What is needed: Using the text on data lakes and data warehouses, explain in one to three sentences why data lakes suit healthcare companies better than data warehouses.

Exercise passage:
Without big data analytics, companies are blind and deaf, wandering out onto the web like deer on a freeway
Data warehouses have long been used in the healthcare industry, although due to the unstructured nature of much data in this industry (physician notes, clinical data, etc.) and the need for real-time analysis, this type of database is generally not an ideal model. Data lakes are a better fit for healthcare companies due to their ability to combine structured and unstructured data.
Similarly to many other business settings, data warehouses are considered the best storage model in finance as they can be structured for access by the whole company rather than a data scientist. Big data technology has helped the financial services industry achieve great success, and data warehouses have played a significant role in it.
To date, big data plays a crucial role in education. Data on student attendance, grades, and other education metrics can help students get back on track in the event of any problem and can also help predict potential issues before they occur. Moreover, flexible big data solutions also help simplify billing and improve fundraising. This data is usually vast and raw, so most often, institutions in the education sphere benefit best from the flexibility offered by data lakes.
Much of the benefit of data lake analysis lies in the ability to make predictions, which makes them an excellent choice for the transportation industry. In supply chain management, predicting ability can have huge benefits, such as cost savings by examining data from forms in a transport pipeline.
The differences in structure, processes, users, and general flexibility of a data lake and a data warehouse make each model unique. Technologies in both these models continue to evolve, and developments in both software and hardware are currently aimed at making data warehouses faster, more scalable, and more reliable. When to use data lake vs. data warehouse depends on the company’s needs, and choosing the right database model will drive its growth and development.

[Dataset records]
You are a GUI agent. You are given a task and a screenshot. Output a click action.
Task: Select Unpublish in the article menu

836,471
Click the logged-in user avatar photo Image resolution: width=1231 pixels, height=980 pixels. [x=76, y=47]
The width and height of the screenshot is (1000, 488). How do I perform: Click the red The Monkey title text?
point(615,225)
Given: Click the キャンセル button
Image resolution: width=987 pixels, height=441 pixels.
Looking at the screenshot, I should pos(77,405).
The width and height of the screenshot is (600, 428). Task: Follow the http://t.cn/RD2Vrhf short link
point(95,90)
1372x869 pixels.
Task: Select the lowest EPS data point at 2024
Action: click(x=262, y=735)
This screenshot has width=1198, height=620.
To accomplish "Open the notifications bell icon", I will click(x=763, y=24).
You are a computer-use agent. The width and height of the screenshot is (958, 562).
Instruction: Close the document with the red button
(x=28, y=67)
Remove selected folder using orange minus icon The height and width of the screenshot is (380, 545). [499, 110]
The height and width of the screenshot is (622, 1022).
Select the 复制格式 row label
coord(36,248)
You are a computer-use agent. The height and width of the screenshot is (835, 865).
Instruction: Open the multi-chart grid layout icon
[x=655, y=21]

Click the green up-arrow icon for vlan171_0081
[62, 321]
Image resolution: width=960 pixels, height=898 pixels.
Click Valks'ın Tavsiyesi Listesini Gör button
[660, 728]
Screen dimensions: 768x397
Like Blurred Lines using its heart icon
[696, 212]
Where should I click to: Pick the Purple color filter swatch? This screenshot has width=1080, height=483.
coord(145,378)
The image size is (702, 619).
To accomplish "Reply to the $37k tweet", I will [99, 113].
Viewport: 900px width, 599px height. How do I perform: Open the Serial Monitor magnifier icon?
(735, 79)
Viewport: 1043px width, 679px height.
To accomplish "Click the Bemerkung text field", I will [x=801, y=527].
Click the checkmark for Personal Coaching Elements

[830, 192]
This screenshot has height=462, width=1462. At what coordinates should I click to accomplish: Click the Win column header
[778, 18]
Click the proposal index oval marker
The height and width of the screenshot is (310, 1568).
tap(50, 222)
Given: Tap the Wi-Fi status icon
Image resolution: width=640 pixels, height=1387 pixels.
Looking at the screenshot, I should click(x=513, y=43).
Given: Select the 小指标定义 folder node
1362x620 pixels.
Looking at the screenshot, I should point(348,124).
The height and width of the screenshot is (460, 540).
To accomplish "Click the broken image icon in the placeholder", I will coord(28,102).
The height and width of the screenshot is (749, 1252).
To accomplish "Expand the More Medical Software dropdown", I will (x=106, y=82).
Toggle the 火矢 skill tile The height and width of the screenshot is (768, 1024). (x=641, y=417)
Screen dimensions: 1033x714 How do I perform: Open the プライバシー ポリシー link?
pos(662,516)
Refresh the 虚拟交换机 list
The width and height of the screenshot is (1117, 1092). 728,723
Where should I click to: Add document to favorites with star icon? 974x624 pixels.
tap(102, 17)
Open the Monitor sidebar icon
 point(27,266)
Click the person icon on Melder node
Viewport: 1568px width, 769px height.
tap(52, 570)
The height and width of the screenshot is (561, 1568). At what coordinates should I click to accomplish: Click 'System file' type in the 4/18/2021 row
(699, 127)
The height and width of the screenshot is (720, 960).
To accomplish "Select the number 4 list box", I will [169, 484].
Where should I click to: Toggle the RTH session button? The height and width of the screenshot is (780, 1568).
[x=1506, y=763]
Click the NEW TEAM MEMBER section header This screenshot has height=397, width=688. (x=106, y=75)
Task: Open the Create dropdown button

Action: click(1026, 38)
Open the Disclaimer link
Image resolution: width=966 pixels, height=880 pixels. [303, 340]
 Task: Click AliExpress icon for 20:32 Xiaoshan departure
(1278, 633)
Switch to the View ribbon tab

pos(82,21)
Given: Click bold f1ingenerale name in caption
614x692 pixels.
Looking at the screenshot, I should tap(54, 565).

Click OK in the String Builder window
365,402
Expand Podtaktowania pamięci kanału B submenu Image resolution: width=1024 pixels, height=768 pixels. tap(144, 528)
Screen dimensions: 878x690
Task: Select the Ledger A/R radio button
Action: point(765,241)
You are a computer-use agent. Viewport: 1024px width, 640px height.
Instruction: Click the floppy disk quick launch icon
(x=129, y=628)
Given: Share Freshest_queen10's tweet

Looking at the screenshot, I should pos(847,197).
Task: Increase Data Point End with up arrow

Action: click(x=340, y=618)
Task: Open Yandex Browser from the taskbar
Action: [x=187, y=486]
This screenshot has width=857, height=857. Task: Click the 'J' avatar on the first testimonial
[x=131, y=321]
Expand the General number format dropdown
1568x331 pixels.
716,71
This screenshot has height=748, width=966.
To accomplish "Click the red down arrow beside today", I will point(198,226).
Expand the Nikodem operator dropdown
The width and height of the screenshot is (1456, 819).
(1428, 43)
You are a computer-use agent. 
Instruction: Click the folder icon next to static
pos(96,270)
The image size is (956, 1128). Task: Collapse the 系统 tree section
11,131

Answer box: Much healthcare data, such as physician notes and clinical data, is unstructured and needs real-time analysis, so a data warehouse is generally not an ideal model. Data lakes fit better because they can combine structured and unstructured data.